→ **Exercise**: Gather the lines below that include the string "after", copying each in full.

→ **The input**:
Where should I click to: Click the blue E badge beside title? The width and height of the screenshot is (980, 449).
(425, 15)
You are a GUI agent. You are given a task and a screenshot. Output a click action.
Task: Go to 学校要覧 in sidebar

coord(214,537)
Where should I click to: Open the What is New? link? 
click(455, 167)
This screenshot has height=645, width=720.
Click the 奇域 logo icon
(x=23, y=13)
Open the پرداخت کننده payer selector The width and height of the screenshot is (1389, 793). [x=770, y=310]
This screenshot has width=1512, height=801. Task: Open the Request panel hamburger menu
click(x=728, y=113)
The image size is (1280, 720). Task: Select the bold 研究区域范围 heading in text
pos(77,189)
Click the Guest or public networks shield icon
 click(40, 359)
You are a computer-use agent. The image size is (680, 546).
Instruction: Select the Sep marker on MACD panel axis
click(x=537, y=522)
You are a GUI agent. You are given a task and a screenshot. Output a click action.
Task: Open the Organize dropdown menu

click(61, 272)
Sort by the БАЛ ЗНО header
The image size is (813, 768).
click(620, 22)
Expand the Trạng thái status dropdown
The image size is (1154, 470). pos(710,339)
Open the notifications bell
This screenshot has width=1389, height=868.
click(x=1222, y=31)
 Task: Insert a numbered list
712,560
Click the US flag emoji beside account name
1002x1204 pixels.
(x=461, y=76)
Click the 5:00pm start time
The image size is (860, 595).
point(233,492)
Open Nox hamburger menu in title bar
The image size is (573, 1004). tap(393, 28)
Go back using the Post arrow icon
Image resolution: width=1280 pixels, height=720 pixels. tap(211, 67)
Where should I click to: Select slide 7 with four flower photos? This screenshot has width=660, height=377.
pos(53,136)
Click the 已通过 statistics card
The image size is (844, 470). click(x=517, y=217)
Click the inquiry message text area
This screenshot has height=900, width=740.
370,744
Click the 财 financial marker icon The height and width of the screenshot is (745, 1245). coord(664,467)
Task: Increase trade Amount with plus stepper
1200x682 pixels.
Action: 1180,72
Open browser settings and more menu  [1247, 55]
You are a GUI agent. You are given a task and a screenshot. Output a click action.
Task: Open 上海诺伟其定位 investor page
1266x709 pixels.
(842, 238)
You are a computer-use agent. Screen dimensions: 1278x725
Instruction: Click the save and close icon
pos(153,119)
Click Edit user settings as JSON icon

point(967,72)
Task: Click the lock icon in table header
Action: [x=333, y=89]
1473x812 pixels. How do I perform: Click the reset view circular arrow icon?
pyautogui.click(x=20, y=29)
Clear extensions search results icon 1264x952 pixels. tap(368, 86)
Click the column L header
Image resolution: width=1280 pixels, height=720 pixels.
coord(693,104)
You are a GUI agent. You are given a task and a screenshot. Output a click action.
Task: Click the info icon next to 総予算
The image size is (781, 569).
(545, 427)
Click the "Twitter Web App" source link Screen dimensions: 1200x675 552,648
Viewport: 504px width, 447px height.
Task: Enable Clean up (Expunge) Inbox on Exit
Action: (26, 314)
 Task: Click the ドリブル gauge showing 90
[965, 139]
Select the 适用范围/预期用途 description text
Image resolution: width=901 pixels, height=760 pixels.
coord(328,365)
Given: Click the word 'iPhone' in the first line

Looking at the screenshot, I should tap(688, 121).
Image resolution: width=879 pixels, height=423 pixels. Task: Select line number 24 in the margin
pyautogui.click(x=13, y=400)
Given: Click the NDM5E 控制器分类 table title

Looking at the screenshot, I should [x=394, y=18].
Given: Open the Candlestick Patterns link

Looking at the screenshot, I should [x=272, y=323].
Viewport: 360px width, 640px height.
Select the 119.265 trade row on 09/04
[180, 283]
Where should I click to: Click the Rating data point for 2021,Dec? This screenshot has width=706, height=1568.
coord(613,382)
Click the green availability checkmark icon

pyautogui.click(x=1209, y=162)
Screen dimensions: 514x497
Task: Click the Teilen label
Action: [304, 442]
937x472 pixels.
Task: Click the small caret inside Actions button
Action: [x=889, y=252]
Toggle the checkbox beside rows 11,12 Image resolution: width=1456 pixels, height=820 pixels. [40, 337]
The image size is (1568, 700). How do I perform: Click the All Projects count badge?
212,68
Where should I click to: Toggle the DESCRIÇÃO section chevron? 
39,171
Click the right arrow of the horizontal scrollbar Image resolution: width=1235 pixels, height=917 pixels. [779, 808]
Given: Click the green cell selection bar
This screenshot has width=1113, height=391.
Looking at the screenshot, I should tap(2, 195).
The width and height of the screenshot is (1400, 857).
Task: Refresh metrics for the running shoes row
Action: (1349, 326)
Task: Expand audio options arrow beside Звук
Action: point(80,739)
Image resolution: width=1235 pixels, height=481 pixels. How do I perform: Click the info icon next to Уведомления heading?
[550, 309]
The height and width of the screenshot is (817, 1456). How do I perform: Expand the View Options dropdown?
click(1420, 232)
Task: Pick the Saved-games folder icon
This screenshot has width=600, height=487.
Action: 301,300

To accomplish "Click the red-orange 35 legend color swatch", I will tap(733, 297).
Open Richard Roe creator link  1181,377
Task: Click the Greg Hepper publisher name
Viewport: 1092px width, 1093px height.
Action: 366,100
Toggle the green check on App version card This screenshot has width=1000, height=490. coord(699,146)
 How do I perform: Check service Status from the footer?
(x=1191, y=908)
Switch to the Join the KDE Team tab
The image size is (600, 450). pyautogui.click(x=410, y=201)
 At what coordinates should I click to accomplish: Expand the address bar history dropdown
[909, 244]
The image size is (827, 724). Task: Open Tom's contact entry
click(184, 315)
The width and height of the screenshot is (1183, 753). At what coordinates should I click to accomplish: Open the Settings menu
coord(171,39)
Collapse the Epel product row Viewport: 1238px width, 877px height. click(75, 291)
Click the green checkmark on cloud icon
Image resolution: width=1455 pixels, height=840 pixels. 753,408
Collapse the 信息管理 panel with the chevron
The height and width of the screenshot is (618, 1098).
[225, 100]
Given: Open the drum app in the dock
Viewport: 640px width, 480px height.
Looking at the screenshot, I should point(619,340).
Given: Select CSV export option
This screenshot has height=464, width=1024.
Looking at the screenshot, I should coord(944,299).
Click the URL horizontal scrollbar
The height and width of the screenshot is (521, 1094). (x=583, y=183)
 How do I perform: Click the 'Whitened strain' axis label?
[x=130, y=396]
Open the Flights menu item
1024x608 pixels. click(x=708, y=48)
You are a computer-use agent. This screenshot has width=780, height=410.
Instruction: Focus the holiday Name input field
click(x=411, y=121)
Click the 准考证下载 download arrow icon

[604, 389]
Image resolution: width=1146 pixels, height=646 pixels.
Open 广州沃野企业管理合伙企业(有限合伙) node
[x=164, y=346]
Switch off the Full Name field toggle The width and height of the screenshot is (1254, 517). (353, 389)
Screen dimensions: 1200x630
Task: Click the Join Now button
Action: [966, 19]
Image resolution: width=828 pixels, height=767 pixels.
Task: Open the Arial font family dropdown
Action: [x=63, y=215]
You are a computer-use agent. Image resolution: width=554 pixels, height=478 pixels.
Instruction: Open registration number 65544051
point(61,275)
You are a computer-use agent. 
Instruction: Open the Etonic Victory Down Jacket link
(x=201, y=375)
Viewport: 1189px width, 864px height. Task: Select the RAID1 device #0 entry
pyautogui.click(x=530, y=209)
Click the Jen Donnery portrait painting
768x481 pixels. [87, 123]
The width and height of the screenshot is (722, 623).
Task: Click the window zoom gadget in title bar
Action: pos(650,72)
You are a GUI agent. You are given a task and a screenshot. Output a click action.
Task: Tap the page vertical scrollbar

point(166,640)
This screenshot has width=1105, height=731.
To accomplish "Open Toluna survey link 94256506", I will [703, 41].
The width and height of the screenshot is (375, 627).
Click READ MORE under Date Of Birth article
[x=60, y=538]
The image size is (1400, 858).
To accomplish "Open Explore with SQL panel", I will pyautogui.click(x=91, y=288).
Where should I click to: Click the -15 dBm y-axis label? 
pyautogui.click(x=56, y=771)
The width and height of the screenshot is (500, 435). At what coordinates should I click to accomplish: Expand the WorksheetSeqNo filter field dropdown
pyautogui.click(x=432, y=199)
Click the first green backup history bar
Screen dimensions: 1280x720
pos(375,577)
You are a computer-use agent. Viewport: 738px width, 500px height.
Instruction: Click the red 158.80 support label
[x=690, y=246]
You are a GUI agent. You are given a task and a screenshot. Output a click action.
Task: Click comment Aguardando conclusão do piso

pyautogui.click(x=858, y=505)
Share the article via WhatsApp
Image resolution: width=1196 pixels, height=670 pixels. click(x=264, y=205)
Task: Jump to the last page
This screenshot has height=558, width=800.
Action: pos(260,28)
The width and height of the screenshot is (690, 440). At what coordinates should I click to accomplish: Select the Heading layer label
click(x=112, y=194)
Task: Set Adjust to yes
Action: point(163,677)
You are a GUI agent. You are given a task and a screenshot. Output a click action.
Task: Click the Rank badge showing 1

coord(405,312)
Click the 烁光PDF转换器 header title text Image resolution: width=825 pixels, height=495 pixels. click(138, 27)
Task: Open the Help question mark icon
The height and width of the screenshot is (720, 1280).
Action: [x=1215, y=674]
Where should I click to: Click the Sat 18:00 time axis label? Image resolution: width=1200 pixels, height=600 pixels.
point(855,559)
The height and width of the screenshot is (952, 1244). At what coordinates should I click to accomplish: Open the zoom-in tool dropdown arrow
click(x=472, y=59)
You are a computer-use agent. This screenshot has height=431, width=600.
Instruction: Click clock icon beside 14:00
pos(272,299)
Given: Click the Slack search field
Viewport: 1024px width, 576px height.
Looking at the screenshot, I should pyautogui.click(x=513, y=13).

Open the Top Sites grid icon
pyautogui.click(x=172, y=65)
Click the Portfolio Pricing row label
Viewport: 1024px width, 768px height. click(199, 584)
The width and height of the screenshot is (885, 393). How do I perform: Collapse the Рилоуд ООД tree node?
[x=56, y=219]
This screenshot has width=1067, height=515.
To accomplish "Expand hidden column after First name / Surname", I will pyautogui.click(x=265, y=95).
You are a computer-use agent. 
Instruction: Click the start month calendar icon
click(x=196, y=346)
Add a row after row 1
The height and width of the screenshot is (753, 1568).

→ **Written response**:
To accomplish "Expand hidden column after First name / Surname", I will pyautogui.click(x=265, y=95).
Add a row after row 1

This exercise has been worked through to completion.